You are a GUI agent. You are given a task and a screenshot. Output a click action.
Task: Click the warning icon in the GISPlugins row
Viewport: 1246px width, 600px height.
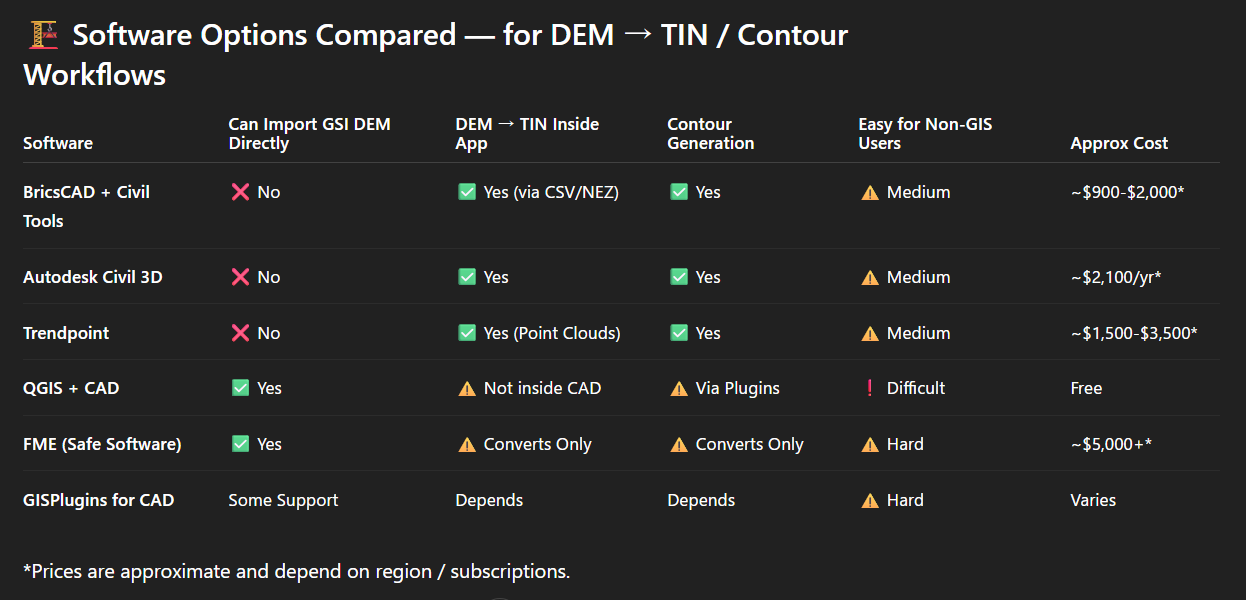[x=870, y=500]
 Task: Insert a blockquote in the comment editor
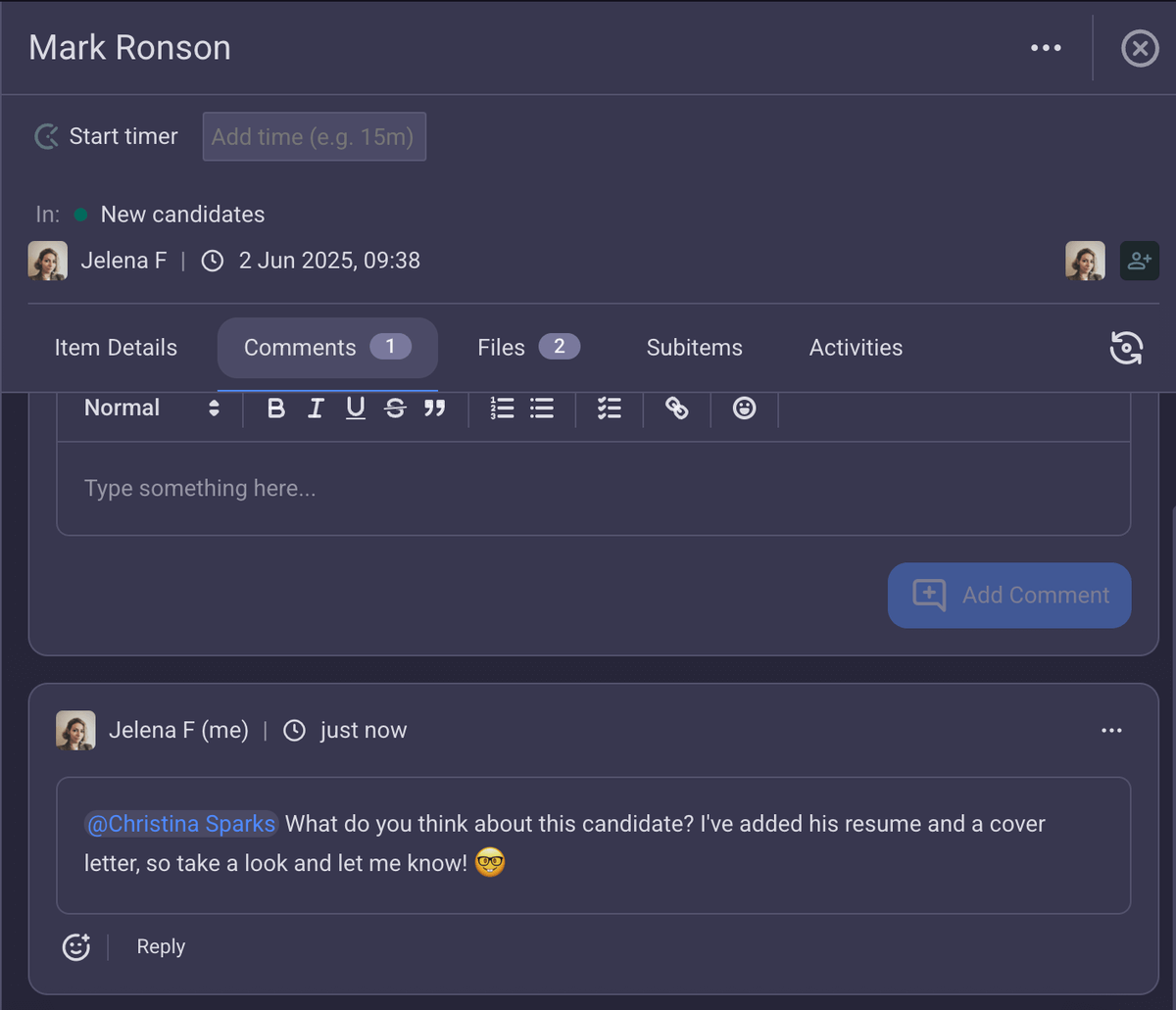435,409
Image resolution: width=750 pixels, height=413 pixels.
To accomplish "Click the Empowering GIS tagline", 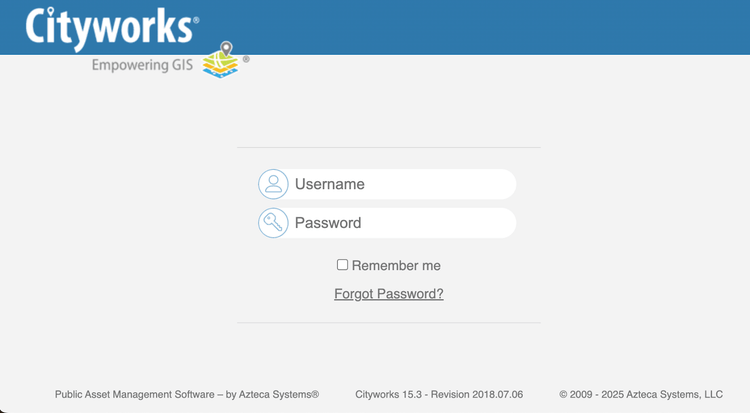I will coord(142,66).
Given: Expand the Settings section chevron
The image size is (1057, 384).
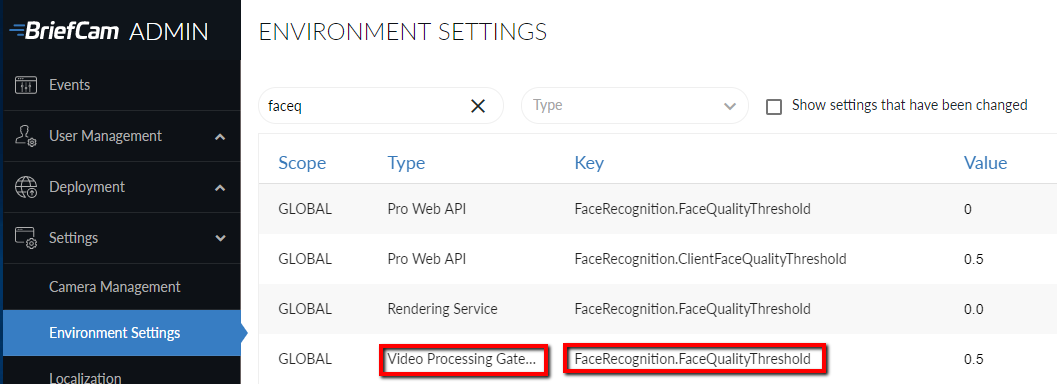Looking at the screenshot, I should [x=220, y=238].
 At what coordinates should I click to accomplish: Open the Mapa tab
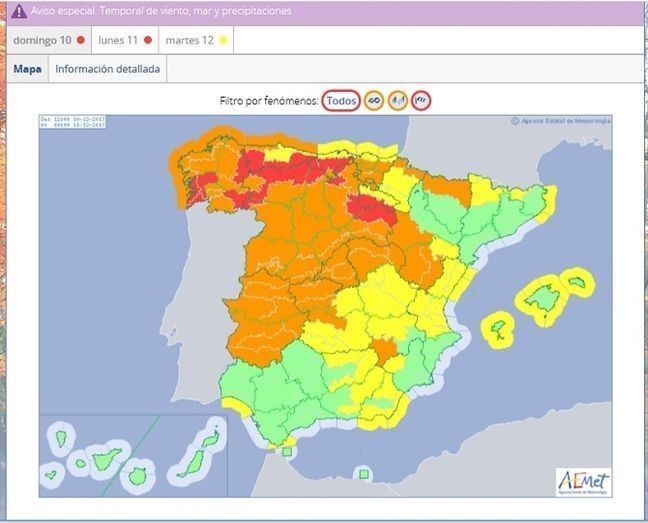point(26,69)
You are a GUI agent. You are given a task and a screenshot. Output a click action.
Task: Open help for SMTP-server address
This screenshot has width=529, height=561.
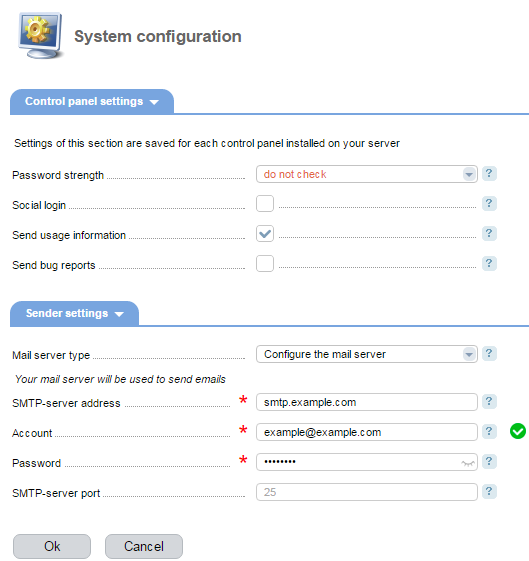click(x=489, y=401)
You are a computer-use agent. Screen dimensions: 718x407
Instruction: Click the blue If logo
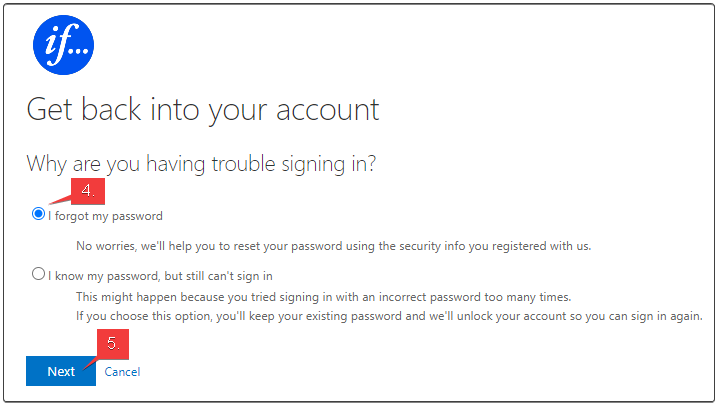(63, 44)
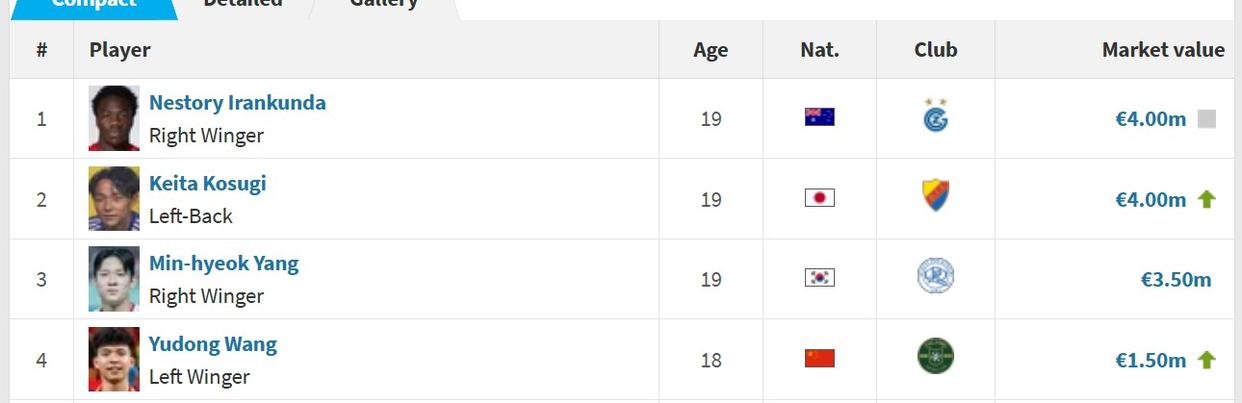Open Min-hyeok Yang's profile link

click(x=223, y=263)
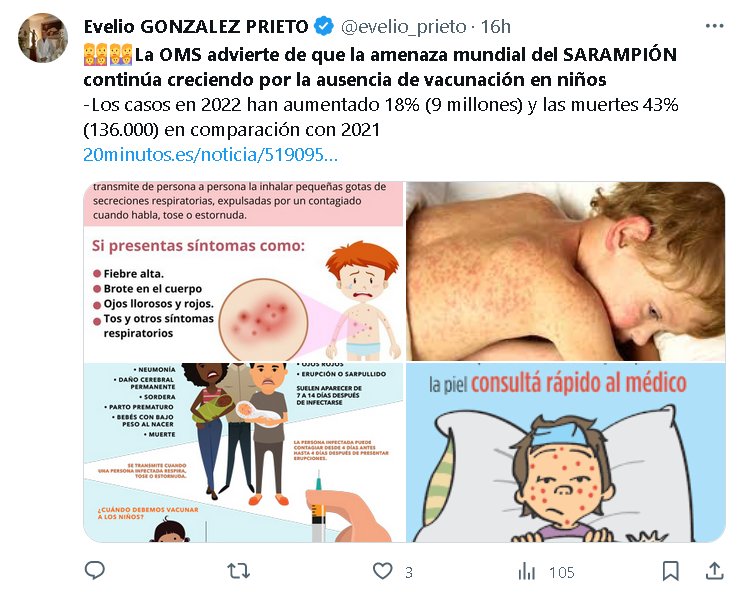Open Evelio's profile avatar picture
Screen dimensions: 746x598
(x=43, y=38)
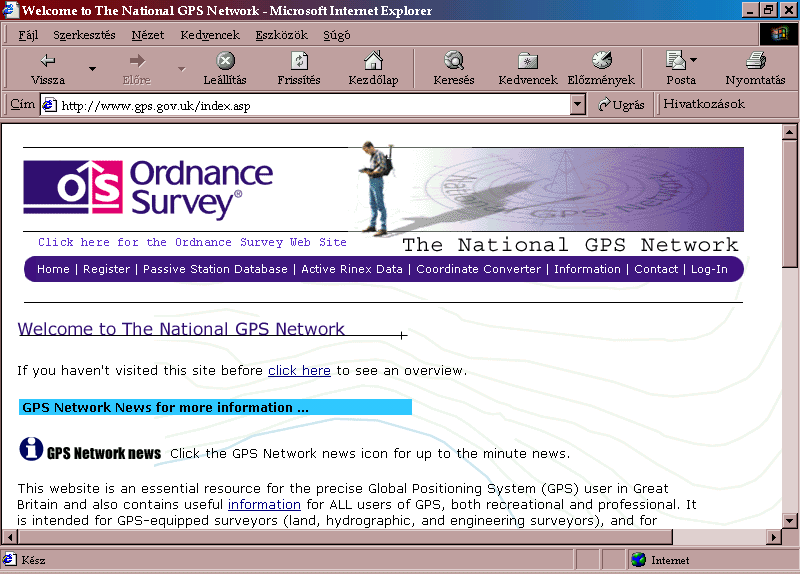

* WHAT YOU NEED TO DO: From the line containing "This screenshot has width=529, height=561." through the final line of the listing above, reproduce every line exactly, with no pictures.

* ANSWER TO THE EXERCISE:
This screenshot has width=529, height=561.
click(x=489, y=401)
You are a computer-use agent. Screen dimensions: 718x407
Instruction: Click the blue If logo
(63, 44)
Open Min-hyeok Yang's profile link

click(x=223, y=263)
Open Evelio's profile avatar picture
Screen dimensions: 746x598
(x=43, y=38)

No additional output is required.